╔══
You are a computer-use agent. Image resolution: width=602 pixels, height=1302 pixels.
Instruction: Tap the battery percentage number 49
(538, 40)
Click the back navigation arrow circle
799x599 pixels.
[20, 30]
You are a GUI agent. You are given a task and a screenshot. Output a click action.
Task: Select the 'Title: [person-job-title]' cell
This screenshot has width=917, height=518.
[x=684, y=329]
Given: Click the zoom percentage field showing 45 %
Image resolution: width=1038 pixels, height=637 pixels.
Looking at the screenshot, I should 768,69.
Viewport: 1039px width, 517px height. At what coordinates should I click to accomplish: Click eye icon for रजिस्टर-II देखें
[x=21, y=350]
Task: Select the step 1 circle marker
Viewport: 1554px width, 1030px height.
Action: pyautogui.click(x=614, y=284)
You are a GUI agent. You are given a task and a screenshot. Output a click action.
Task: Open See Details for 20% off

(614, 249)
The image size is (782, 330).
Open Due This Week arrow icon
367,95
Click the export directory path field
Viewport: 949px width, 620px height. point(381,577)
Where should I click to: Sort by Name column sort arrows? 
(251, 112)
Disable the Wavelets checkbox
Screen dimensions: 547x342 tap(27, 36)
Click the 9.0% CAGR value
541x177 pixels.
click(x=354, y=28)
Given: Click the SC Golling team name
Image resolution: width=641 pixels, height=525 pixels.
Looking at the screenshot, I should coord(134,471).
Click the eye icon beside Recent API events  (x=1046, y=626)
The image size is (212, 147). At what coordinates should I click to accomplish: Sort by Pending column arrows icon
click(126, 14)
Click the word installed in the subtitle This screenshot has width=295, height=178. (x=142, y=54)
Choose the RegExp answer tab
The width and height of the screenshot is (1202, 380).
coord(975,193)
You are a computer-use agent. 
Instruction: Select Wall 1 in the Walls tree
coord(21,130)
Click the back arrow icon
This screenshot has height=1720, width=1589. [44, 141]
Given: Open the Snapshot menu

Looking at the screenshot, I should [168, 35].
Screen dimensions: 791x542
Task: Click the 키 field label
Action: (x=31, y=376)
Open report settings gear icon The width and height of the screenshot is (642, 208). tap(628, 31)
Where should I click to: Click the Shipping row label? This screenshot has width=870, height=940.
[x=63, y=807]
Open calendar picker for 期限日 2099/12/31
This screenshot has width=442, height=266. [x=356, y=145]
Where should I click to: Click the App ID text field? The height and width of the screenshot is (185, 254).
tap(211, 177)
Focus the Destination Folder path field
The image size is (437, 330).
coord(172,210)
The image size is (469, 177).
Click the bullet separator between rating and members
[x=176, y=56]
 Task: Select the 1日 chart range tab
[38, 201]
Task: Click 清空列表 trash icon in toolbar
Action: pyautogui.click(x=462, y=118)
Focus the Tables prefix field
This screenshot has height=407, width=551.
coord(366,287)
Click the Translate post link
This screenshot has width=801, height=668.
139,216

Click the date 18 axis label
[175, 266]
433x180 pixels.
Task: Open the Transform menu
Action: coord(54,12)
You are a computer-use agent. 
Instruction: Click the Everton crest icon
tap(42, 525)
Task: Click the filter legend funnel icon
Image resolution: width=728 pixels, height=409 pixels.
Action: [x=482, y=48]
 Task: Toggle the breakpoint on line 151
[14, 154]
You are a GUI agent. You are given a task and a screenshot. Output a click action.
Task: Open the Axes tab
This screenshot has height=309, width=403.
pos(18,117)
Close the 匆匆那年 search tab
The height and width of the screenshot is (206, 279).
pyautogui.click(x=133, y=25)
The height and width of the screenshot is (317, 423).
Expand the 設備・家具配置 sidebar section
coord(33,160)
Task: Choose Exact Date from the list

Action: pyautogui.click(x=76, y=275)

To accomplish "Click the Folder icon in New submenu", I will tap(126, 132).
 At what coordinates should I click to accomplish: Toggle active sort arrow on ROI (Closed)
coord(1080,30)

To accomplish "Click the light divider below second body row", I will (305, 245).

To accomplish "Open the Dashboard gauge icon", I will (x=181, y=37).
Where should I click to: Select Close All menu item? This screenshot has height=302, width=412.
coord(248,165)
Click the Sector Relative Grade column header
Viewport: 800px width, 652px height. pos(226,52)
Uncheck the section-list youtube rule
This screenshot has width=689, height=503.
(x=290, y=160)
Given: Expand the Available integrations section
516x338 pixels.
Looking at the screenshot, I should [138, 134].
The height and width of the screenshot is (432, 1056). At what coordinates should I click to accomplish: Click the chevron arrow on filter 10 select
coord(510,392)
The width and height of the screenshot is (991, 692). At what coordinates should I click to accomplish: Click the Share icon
╚══
- **Exercise directions**
Find "Folder" in the preceding records. Copy each line that holds it.

- **Written answer**
Focus the Destination Folder path field
To accomplish "Click the Folder icon in New submenu", I will tap(126, 132).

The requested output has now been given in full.